*WORK TO BE COMPLETED:*
Beginning with the line below that contains "Image resolution: width=1288" and ending with the line that contains "the mute button", retype every line exactly. Pictures are not copied.

*AVAILABLE DATA:*

========

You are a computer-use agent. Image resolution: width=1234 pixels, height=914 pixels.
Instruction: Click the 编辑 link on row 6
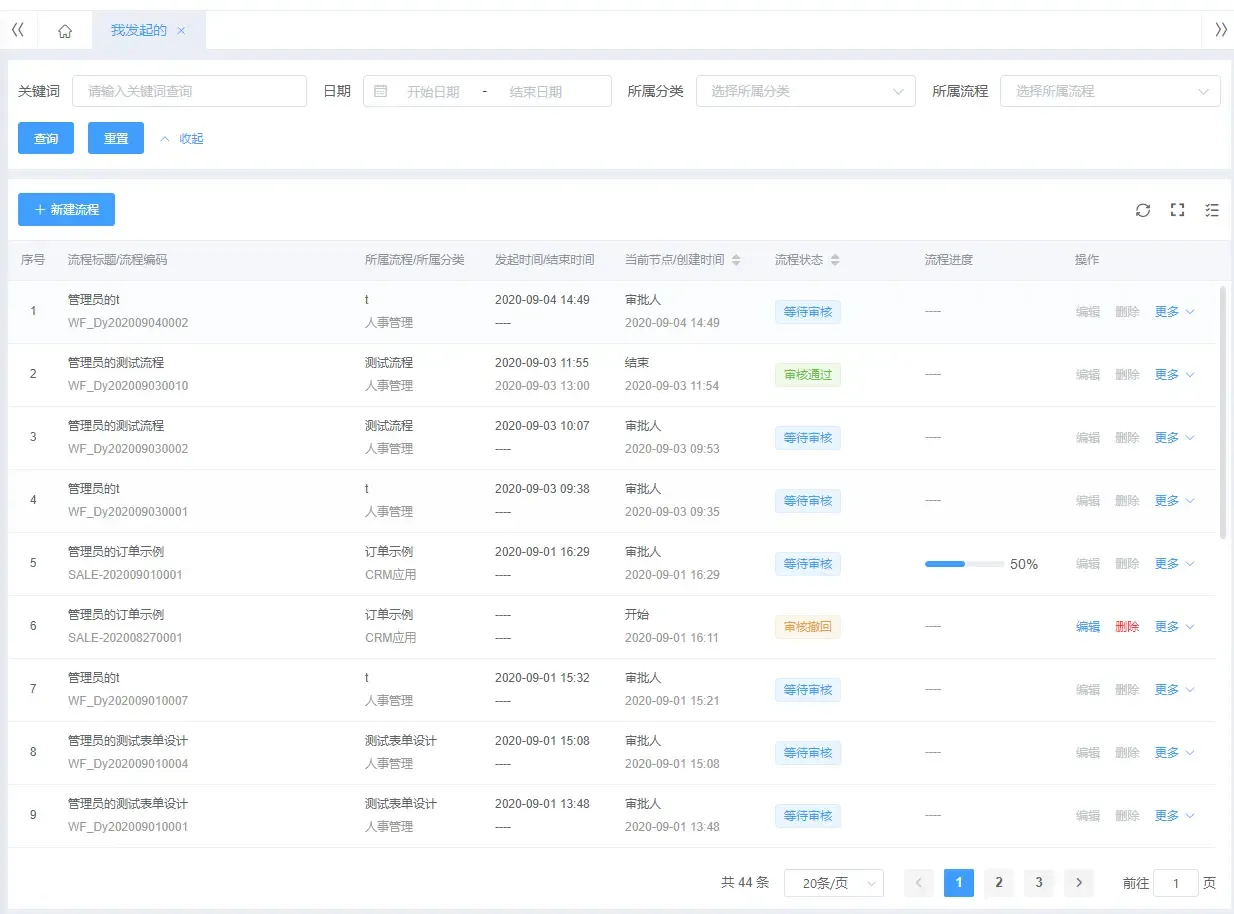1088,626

========

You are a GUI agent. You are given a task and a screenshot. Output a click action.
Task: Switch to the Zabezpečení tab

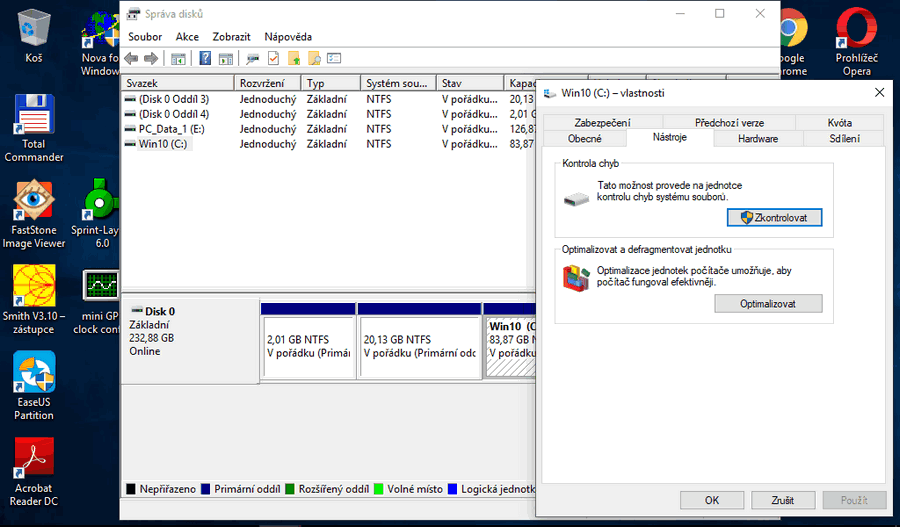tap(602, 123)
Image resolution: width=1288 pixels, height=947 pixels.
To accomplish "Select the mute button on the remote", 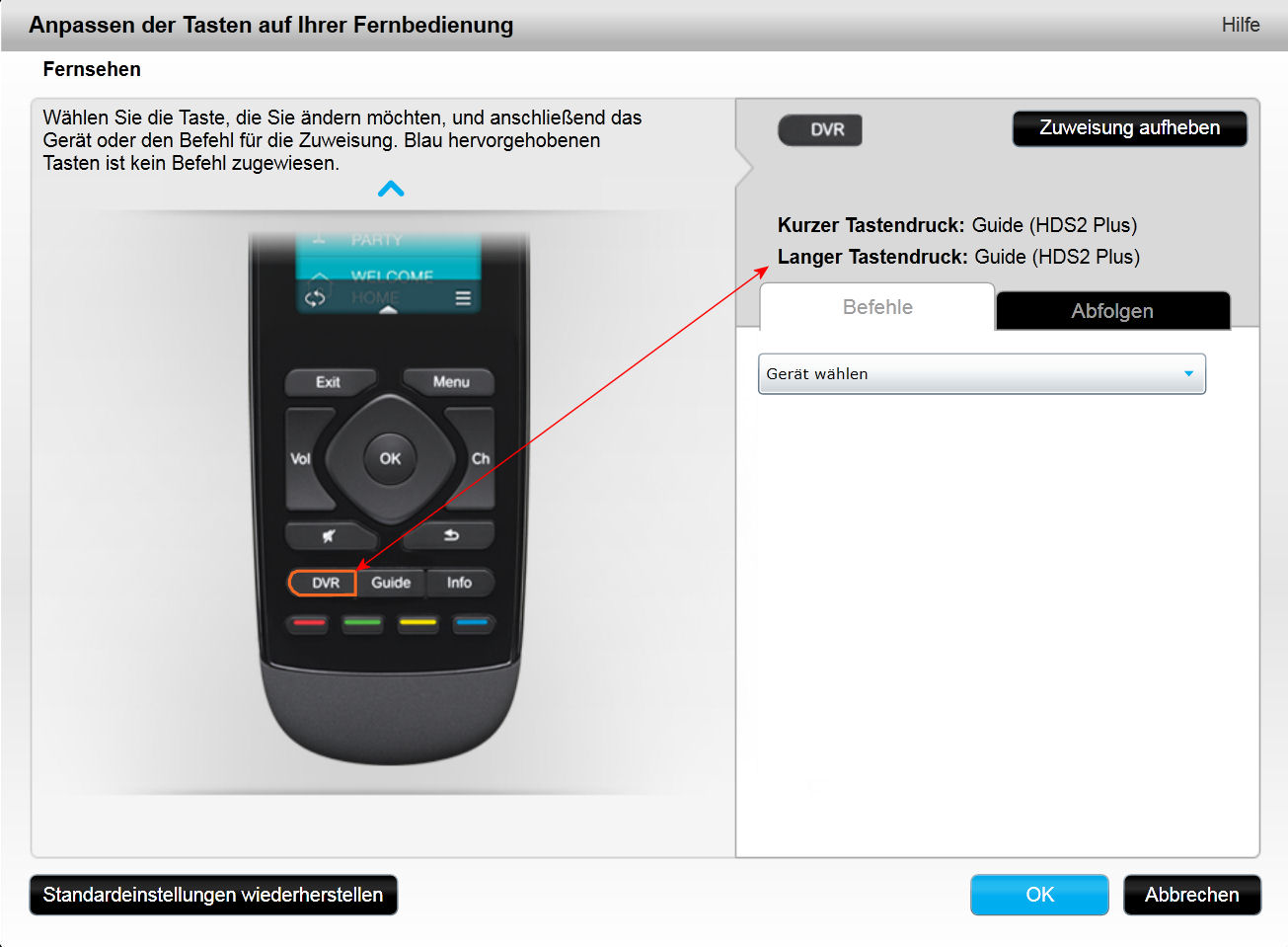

========

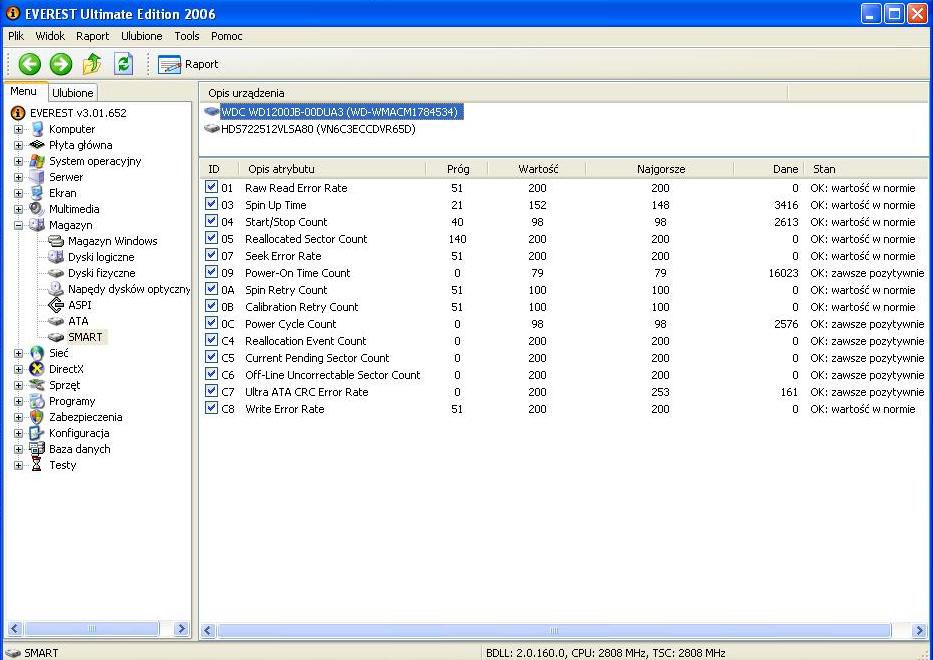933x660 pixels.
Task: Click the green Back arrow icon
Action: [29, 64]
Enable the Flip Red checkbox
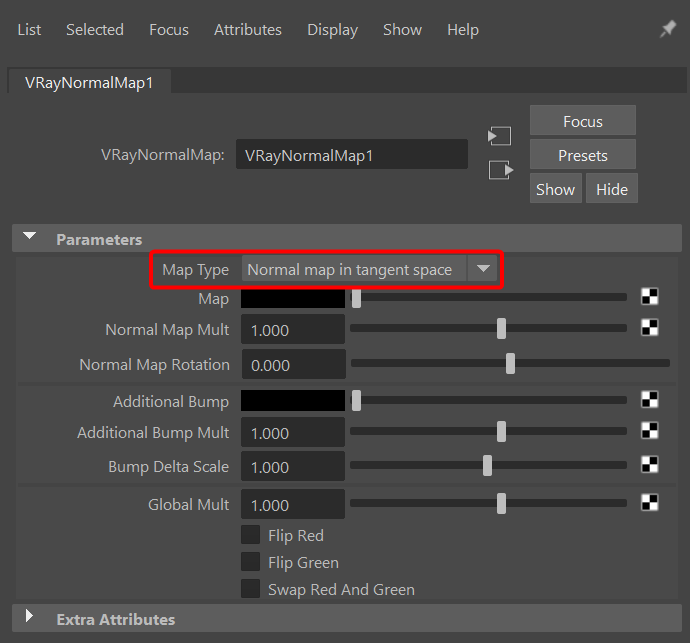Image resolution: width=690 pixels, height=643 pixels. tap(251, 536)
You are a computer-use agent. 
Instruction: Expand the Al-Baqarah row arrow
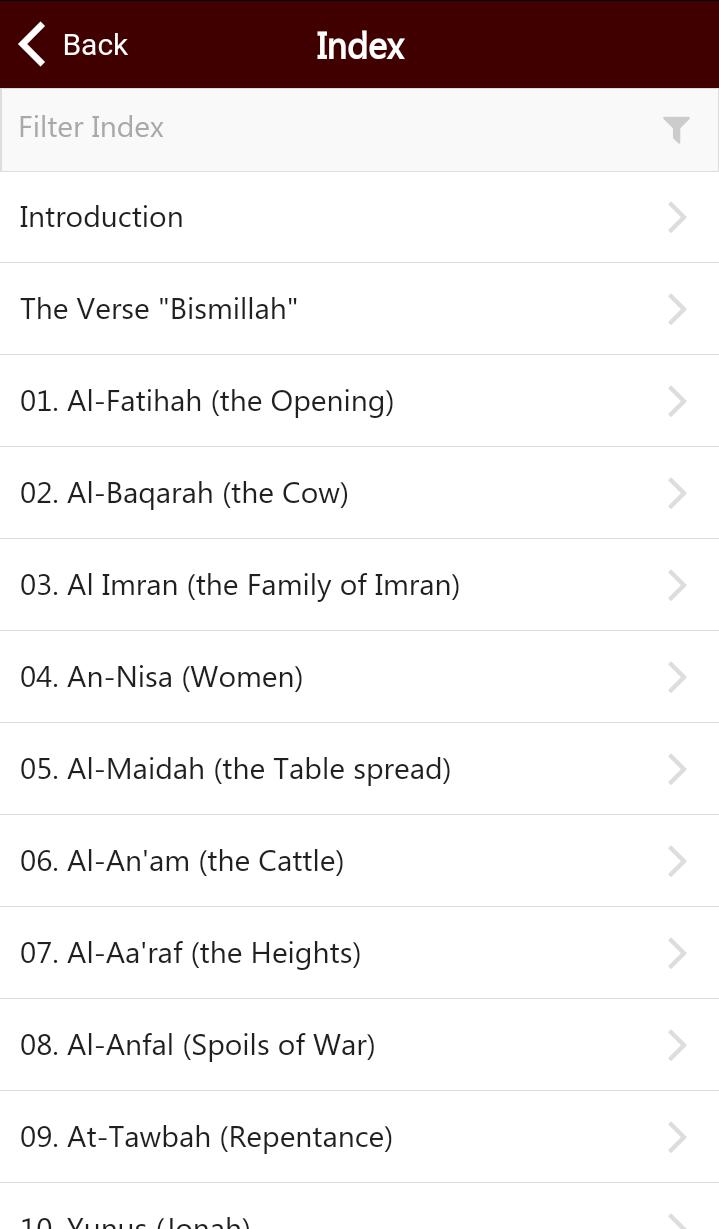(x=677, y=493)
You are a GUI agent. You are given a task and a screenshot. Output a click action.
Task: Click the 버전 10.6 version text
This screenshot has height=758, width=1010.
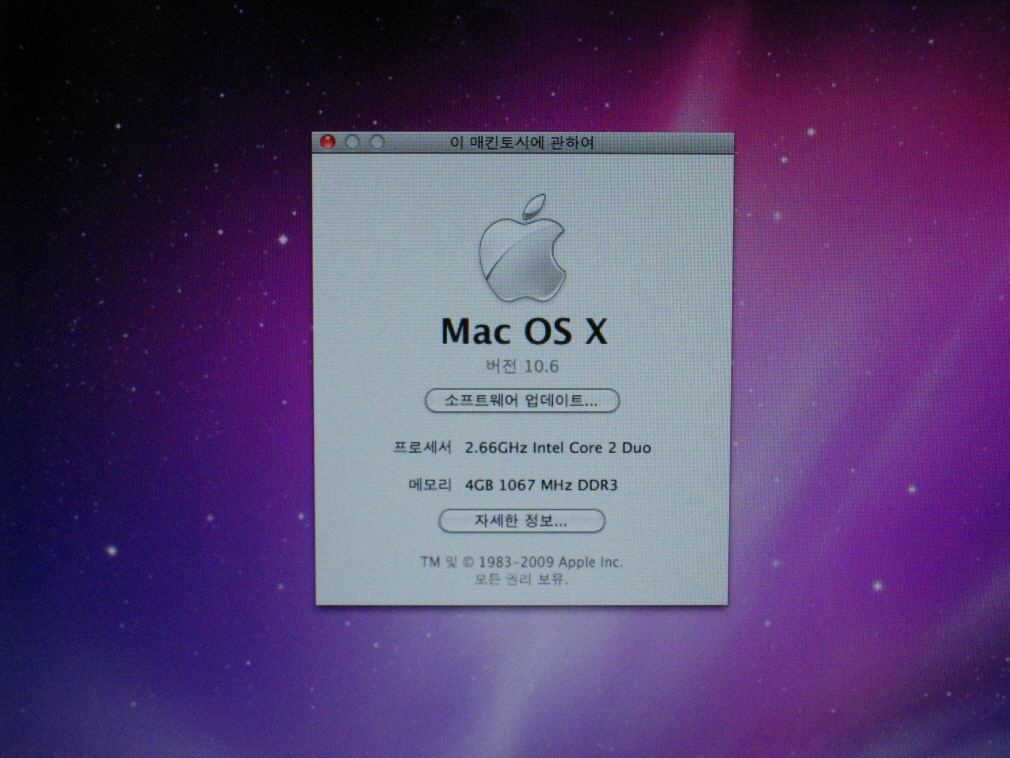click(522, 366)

========

*REPLY TO THE EXERCISE:*
Image resolution: width=1288 pixels, height=947 pixels.
To accomplish "Select the mute button on the remote", 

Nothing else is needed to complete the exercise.